One year ago, when pandemics and production plans were shut down due to the pandemic, chipmakers have pivoted to focus on the consumer electronics industry – computers and game consoles – and are still struggling to meet renewed demand from manufacturers of cars.

“The chip deficit is causing a lot of chaos,” said Ivan Drury, senior insights manager at Edmunds.com. “But these chips are essential for a car because it’s basically a rolling computer.”

Some manufacturers have produced new cars that are in their parking lots and are waiting for chips to arrive and be installed, Drury said.

“That’s what I can do to get the cars as close to completion as possible,” he said.

One result of the squeezed inventory is that fewer vehicles are available at lower costs. At Cars.com, listings for cars selling for less than $ 25,000 fell by about 19% in March-February. There is also only 38 days of inventory at dealerships, Mays said. This compares with the usual value of 65 to 70 days.

“What’s left on the dealer lots is a more expensive inventory,” Mays said.

More from personal finance:
How investors can identify the next Bernie Madoff
The pressure is on for Biden to forgive the students’ debt
Here are some smart things to do with tax refunds

However, although the lack of chips is expected to have an impact on production by late summer or early autumn, not all car manufacturers – or specific models – have been equally affected.

“It might be a good time to explore other brands if you’re usually loyal to yourself,” Drury said. “There could be a vehicle with the same features, the same color … but it could just be a different brand.”

Although manufacturers’ incentives are not as abundant as in the past, there are some models that continue to be reduced. The average amount of incentives is $ 3,527, down from $ 4,415 in March 2020 and $ 3,789 in March 2019, according to estimates by JD Power and LMC Automotive.

It might be a good time to explore other brands if you are usually loyal to yourself.

Ivan Drury

Senior Statistics Manager at Edmunds.com

Chevrolet, for example, is offering deals for the 2021 Equinox, which range from $ 3,500 to $ 6,500 for most versions through May 3, according to Cars.com. After the discount, the price would be between $ 21,000 and $ 38,000. The new Jeep Renegade comes with a factory discount from 2,000 to 6,000 dollars, setting the price you will pay between 20,000 and 33,000 dollars.

If you can get a discount from the manufacturer, don’t assume that there is no extra room to worry about the price.
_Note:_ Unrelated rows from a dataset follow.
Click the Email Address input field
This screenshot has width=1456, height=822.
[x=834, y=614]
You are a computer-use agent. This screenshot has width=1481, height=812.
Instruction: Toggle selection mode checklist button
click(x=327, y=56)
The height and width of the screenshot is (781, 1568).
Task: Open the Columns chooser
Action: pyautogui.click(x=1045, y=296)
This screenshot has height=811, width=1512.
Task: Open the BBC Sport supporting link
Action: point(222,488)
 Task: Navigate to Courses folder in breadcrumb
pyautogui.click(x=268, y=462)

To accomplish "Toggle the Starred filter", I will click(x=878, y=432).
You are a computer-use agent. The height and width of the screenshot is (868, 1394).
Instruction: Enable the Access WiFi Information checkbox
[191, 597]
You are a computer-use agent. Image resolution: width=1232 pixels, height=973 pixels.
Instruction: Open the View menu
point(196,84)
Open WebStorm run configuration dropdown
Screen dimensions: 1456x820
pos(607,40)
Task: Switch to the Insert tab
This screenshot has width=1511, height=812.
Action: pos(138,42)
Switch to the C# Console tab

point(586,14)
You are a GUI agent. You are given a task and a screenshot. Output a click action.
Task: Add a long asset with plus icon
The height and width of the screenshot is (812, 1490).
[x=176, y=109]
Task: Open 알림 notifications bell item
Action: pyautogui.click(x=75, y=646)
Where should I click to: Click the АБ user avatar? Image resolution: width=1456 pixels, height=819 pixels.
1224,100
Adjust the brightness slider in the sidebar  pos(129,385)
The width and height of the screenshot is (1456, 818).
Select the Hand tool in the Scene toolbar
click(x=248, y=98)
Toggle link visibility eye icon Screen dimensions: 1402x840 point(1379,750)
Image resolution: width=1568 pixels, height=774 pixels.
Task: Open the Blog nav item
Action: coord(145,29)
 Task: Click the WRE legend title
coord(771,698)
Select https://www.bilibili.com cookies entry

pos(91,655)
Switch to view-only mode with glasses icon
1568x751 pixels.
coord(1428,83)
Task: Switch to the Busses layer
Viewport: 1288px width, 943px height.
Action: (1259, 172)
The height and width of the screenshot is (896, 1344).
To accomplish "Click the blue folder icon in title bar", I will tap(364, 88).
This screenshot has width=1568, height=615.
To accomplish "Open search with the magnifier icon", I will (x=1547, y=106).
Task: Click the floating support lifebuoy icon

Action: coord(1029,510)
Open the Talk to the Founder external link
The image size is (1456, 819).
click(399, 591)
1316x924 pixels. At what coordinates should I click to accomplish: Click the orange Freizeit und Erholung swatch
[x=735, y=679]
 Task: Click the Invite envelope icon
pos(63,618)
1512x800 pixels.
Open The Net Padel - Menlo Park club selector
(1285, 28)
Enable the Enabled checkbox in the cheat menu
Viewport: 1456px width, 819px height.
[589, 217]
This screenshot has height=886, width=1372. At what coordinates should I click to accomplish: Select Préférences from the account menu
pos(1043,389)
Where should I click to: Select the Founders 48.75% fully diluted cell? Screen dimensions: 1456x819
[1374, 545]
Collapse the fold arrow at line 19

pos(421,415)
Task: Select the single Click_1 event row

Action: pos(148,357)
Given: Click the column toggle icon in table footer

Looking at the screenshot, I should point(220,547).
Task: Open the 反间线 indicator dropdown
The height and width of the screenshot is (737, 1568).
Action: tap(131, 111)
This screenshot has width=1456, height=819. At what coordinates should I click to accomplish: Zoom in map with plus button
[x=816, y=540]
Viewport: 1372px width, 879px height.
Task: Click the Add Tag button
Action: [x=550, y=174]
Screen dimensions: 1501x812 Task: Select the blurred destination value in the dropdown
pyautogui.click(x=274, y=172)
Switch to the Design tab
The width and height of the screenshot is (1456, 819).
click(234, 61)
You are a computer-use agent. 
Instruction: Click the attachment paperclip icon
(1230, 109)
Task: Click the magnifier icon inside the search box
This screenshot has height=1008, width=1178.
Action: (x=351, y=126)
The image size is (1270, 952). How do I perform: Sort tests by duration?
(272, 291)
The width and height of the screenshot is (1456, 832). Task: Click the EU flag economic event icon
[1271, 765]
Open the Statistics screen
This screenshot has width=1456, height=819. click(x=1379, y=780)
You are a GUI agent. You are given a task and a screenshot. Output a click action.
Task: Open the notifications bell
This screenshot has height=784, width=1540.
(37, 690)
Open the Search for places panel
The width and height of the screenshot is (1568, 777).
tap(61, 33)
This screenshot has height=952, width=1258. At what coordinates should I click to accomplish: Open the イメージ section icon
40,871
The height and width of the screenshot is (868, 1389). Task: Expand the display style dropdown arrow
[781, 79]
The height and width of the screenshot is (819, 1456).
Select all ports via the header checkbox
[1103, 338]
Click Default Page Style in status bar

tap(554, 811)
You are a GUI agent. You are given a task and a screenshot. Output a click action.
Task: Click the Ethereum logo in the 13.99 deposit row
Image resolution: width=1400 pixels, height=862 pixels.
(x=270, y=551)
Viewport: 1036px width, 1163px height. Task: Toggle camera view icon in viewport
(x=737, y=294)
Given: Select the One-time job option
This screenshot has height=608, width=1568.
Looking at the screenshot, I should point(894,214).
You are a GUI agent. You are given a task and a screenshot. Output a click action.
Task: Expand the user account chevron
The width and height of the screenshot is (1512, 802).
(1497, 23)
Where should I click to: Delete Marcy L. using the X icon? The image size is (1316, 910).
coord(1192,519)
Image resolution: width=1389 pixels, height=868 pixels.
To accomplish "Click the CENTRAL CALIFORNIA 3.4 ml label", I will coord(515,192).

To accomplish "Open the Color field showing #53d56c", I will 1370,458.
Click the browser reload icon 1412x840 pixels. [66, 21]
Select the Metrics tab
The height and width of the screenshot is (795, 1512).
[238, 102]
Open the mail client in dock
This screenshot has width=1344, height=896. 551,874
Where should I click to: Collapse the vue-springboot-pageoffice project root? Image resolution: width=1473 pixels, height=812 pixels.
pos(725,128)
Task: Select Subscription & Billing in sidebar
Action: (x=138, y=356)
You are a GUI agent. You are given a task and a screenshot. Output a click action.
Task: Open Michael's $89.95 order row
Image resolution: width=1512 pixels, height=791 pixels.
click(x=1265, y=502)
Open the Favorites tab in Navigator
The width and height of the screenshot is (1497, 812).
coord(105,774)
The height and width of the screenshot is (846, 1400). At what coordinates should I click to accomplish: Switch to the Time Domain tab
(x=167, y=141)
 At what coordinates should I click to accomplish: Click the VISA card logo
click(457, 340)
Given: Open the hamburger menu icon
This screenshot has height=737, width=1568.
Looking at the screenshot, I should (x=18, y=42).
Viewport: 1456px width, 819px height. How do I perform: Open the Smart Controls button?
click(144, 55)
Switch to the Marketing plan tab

“That [reduced price] it should be the starting point for negotiations, “Mays said.

In addition, the high demand for used cars means that your existing car can be more valuable. The average amount for a transaction is about $ 17,000, according to data from Edmunds. The average age of these cars is about 5.5 years.

“These exchange rates are pretty dramatic,” Drury said.

The average cost of financing a car

New car Used car
Deadline (Monday) 70 68.2
Monthly payment $ 575 $ 432
The amount financed $ 35,040 $ 23,958
APRIL 4.51% 8.10%
Advance $ 4,729 $ 3,345

Whether you’re considering a new or owned car, it’s worth looking beyond the dealerships near your home, Drury said. The larger the search range, the more options you will have.

There are also other ways to reduce the cost of purchasing. Depending on your credit score, you may be able to find a 0% financing offer for a new car. Otherwise, the average interest rate paid on a new car loan is about 4.5%, according to Edmunds. For used cars, it is 8.1%.

Keep in mind that the longer you extend your loan – for example, for 72 or 84 months (six or seven years) – to allow you to pay monthly, the more you will pay in interest (unless it is 0%) and the higher the chance that you will end up trading it with a new car before paying for it.

And in this scenario, if the trading value is less than the amount owed on the loan, consumers could end up running that “negative capital” on the loan for their next car.